◆ **Problem requirements**
Starting at the beginning of the listing and ending at the line that contains "pos(231,37)", render each line as one string in a JSON list, leaving out blank lines.

──────── Dataset rows

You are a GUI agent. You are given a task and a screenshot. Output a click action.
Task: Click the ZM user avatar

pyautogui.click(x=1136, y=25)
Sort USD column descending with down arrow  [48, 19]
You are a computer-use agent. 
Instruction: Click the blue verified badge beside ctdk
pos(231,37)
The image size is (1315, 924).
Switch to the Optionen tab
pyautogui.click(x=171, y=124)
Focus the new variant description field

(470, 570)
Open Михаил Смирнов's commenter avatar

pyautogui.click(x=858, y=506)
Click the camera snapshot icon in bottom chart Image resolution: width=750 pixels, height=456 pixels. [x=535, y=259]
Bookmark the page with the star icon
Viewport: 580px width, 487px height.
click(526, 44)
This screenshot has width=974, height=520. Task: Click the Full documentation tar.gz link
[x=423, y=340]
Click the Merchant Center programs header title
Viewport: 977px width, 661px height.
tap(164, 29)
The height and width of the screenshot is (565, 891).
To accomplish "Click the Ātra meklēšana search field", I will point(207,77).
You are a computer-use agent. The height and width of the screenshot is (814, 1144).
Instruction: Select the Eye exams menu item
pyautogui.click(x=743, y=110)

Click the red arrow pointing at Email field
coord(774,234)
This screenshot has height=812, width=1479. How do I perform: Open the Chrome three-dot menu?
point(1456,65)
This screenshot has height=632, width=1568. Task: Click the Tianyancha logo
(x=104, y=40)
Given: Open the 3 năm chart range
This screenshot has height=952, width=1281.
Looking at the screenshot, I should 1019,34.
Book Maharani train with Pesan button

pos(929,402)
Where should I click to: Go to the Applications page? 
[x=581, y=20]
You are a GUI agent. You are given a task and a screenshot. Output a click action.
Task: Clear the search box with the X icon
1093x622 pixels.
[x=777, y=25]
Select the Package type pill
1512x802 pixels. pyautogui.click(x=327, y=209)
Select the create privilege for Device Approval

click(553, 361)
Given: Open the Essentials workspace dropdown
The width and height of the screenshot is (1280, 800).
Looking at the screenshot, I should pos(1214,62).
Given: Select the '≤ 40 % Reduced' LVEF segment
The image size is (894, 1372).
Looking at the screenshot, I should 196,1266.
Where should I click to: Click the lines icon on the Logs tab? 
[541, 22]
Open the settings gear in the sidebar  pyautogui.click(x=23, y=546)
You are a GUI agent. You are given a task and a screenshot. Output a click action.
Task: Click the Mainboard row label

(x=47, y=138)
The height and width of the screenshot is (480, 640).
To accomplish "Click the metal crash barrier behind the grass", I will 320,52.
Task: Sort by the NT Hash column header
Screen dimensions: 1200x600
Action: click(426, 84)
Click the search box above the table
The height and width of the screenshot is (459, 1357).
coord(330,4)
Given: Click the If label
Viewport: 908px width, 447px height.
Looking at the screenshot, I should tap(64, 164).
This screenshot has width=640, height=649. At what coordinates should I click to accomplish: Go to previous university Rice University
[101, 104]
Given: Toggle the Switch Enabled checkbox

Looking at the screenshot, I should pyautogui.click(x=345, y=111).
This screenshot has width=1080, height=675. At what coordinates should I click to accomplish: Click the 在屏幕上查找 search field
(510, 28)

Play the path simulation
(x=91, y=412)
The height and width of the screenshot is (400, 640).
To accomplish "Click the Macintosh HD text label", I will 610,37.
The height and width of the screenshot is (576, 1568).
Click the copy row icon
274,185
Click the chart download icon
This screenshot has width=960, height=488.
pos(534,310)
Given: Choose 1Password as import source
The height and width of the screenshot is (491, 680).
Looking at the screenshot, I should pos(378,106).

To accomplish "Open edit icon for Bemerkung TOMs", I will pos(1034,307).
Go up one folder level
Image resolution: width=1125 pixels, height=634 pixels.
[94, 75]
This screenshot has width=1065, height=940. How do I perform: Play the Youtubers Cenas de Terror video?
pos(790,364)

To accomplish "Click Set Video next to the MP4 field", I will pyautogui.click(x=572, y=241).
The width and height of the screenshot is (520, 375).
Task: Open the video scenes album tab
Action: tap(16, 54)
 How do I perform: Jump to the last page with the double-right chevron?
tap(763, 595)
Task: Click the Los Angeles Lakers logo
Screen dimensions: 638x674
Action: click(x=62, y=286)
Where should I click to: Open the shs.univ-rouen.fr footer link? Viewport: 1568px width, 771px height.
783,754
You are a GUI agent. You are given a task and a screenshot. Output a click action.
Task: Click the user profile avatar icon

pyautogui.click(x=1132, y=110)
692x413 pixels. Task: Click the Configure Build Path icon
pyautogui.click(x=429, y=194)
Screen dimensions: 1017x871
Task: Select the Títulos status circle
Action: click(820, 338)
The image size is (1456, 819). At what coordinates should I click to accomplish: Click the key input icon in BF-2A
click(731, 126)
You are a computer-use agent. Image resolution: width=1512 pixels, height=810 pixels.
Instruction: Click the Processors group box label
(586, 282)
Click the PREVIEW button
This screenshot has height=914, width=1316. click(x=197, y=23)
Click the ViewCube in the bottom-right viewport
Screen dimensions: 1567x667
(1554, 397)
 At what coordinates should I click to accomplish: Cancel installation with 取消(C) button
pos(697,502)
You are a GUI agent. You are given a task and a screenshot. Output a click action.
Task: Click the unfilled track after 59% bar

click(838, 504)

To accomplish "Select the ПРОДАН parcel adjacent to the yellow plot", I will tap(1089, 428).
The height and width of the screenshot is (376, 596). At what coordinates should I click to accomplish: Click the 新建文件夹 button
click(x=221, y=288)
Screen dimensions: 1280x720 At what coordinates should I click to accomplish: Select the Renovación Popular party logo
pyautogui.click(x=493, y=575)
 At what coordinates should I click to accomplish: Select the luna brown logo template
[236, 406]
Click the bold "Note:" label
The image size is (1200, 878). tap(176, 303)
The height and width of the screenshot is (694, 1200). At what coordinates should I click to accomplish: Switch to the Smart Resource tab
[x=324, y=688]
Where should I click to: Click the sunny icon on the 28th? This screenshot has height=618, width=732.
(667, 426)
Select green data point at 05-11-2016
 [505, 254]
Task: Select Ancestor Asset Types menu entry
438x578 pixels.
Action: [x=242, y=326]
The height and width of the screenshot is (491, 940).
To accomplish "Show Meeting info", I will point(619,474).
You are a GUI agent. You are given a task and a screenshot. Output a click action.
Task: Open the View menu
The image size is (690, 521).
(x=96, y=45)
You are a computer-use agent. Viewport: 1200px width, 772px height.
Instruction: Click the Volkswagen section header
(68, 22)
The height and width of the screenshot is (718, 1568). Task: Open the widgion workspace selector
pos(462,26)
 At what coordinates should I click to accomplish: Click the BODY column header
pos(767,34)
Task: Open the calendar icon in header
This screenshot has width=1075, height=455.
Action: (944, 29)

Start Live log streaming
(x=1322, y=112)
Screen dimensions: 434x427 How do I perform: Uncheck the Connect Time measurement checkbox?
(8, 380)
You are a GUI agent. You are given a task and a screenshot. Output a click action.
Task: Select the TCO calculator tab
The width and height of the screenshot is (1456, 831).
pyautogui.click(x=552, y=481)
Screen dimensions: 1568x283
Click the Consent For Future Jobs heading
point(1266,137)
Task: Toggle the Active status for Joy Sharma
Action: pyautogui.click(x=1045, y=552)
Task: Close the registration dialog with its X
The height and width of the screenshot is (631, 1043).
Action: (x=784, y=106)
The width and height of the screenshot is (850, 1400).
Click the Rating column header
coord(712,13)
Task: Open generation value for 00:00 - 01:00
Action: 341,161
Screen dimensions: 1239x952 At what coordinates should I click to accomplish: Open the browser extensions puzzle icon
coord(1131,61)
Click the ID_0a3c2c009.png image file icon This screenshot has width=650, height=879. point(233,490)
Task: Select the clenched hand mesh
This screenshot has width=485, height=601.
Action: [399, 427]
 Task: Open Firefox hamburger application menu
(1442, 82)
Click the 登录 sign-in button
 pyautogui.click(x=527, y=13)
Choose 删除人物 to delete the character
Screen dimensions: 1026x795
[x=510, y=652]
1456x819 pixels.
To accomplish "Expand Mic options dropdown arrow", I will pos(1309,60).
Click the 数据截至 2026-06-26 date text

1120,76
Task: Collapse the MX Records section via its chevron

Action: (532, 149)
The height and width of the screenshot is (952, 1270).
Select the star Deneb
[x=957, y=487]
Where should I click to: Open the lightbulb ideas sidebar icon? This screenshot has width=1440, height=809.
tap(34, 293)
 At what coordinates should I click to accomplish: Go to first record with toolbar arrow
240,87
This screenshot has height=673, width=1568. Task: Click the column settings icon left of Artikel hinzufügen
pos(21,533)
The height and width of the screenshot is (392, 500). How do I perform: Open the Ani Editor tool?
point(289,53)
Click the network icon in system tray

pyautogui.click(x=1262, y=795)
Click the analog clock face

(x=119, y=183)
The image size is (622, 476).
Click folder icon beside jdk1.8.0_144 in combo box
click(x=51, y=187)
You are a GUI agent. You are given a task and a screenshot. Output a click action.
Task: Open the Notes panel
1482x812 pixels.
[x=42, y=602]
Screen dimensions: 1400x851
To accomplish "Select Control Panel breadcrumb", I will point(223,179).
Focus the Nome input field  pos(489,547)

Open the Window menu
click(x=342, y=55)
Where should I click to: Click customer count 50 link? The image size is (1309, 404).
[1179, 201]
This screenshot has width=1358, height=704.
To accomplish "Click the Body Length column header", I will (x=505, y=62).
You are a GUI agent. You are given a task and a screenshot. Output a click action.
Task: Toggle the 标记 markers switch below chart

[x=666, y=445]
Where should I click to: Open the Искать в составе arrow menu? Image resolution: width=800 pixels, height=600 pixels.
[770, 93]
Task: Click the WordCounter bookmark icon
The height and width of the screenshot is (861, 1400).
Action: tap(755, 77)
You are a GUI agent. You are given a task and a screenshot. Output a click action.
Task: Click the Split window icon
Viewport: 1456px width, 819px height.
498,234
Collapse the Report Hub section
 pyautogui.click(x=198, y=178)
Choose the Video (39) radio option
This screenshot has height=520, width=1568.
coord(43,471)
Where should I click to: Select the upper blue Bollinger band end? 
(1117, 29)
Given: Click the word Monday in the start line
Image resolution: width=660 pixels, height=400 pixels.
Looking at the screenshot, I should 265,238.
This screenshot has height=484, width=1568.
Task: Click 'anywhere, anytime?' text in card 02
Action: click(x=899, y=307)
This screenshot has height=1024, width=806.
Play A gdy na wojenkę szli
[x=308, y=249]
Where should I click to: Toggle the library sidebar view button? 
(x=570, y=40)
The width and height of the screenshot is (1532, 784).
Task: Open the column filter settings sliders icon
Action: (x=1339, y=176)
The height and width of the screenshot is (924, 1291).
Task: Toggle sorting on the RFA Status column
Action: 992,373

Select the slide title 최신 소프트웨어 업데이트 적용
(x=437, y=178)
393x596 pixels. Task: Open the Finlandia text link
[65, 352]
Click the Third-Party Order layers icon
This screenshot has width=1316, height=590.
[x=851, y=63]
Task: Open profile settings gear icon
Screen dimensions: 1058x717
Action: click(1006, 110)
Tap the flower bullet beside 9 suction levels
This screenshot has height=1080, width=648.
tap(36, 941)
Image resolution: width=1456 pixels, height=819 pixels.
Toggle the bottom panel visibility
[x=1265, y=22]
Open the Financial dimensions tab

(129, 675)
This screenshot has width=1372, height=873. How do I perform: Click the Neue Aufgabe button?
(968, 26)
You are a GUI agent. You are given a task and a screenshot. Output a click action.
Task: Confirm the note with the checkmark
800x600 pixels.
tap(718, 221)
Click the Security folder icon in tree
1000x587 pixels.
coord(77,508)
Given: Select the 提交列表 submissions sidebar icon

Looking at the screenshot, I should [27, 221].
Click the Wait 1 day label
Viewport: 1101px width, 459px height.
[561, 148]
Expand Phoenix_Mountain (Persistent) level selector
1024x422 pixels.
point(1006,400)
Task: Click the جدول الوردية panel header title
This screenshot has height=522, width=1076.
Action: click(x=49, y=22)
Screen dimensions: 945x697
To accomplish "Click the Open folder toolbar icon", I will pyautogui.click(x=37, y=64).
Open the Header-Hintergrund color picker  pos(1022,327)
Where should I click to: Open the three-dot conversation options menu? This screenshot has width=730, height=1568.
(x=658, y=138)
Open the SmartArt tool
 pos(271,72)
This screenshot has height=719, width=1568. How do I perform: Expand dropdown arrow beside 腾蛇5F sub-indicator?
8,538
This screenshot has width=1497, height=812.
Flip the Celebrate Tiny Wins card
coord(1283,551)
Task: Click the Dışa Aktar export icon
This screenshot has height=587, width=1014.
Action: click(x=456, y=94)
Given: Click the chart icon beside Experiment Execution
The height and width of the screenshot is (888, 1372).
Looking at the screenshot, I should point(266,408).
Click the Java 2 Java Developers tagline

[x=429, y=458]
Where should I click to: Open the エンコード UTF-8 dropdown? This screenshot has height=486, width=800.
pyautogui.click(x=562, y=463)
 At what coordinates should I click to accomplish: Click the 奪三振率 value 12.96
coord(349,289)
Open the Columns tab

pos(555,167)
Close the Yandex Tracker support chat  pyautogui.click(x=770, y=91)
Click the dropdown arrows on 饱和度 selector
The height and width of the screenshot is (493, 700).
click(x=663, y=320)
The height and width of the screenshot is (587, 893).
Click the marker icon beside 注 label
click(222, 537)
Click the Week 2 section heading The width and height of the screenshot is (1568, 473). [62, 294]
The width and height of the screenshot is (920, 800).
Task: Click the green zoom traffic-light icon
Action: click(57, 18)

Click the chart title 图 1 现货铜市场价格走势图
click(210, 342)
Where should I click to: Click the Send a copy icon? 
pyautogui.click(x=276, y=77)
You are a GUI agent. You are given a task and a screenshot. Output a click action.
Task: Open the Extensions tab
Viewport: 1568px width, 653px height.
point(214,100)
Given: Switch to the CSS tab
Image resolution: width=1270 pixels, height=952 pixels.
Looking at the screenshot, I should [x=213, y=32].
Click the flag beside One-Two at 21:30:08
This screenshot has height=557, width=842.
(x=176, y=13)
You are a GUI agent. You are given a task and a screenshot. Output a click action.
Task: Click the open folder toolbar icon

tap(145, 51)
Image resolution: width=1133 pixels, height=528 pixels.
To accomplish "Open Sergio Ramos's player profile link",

────────────────

◆ **Final result**
[
  "You are a GUI agent. You are given a task and a screenshot. Output a click action.",
  "Task: Click the ZM user avatar",
  "pyautogui.click(x=1136, y=25)",
  "Sort USD column descending with down arrow  [48, 19]",
  "You are a computer-use agent. ",
  "Instruction: Click the blue verified badge beside ctdk",
  "pos(231,37)"
]